In my continued efforts to use up ingredients around the house, I turned to quinoa to bulk this salad up. Make it a little more filling and amp up the nutritional value. I’ve met more than one person who says they just don’t quite “get” quinoa yet – in this application, it adds more substance…a little texture…and a nuttiness that goes with the sweetness and earthiness of the beets. A handful of roasted pepitas (I’m conquering the pantry 1/4 cup at a time!) was the missing link – crunch and a bit of salt that keeps from having to add a lot of salt in the seasoning process. Served slightly cool or room temperature but not cold, this is easily a main course vegetarian meal but would make an awesome side dish for some roasted meats.

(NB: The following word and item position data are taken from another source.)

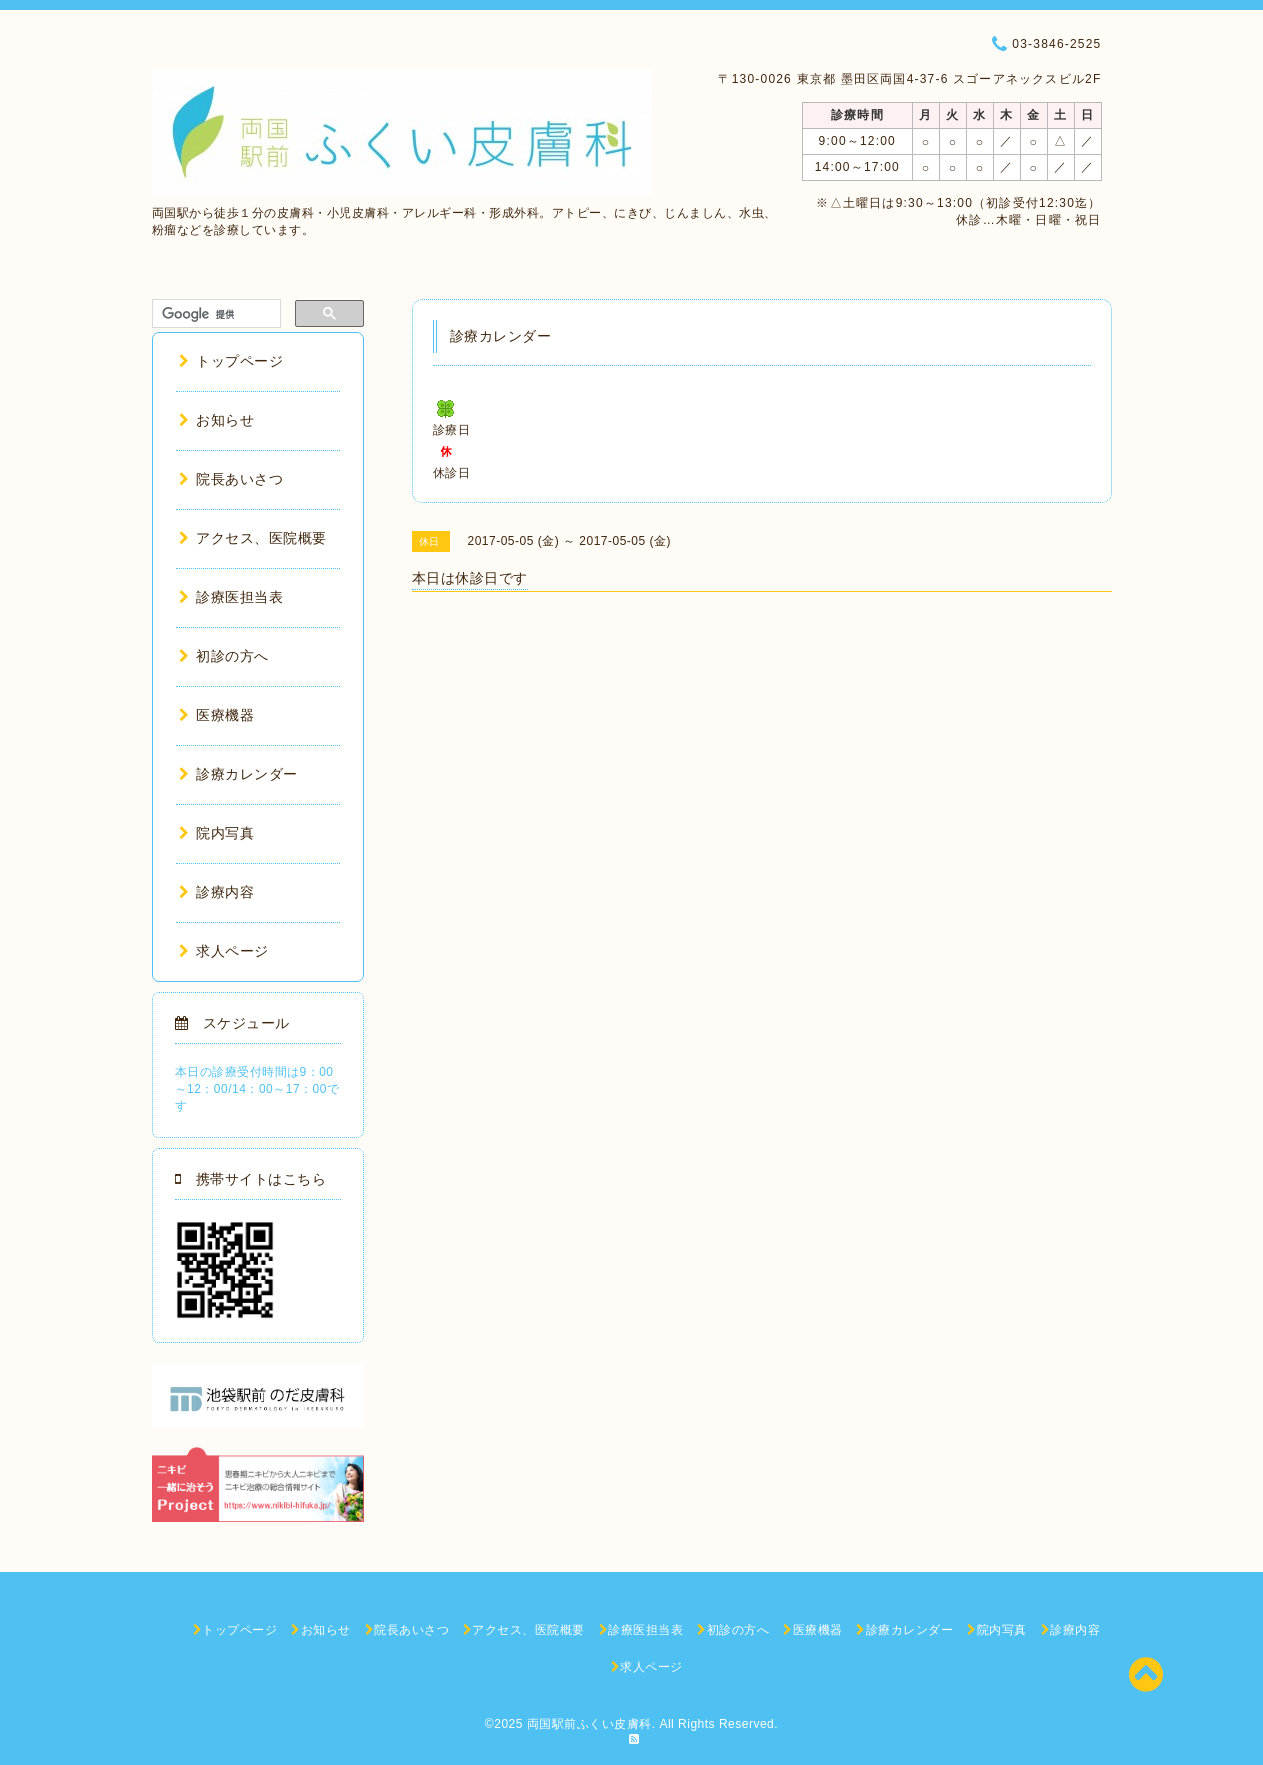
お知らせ (217, 420)
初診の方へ (224, 656)
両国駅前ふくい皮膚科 (589, 1724)
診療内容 (217, 892)
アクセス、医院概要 (253, 538)
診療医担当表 (231, 597)
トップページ (231, 361)
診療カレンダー (238, 774)
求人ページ (224, 951)
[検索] (214, 314)
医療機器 (217, 715)
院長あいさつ (231, 479)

Golden Beet and Quinoa Salad – serves 4 as a hearty side dish/salad course
– For the beets: Preheat the oven to 375. In a foil pouch (or in a baking dish you cover with foil – your choice), drizzle 1 tbsp. of olive oil over the beets. Wrap tightly with the foil and bake in the preheated oven until they’re tender – pierce with the end of a sharp knife to test – which should take about 60 minutes. This is dependent on the size of your beets. Once tender, remove from oven and allow to cool. Peel & discard the skins and dice into 1/2″ – 1″ squares.

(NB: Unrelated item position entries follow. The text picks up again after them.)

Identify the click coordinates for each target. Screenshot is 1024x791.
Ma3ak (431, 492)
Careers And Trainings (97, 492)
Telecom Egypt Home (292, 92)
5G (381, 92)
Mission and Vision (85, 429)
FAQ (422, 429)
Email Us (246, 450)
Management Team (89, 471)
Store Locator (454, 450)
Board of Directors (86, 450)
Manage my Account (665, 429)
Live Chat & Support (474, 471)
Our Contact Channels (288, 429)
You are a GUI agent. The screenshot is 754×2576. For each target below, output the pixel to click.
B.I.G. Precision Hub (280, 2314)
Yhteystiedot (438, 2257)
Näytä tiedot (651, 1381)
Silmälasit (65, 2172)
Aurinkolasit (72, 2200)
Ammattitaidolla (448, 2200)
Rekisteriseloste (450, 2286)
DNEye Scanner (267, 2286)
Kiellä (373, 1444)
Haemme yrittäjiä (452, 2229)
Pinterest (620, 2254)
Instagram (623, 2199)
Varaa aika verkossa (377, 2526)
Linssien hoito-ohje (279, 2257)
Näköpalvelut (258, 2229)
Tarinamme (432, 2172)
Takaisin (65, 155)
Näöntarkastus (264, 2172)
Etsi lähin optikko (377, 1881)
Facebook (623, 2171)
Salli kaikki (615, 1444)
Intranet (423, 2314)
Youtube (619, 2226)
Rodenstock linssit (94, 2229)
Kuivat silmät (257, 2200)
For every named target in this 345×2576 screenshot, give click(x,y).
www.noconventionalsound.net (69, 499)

– While the beets are roasting, you can cook the quinoa. Bring 1 cup water or vegetable stock up to a boil. Add the quinoa, boil for 1-2 minutes, then turn heat down to a simmer. Cover and cook for 15 minutes until tender. Remove from heat and allow to sit covered until ready to use.
– To assemble the salad: In a large mixing bowl, whisk together the vinegar and the other 2 tablespoons of olive oil. Add the beets and toss to coat. Next, add the chopped tarragon and the quinoa. Mix together and add the pepitas & ricotta salata. Mix gently to combine. Taste for salt level then season to taste with salt and fresh ground pepper. Serve at room temperature. This will keep for a day or so but I advise bringing it up closer to room temperature from the fridge before serving.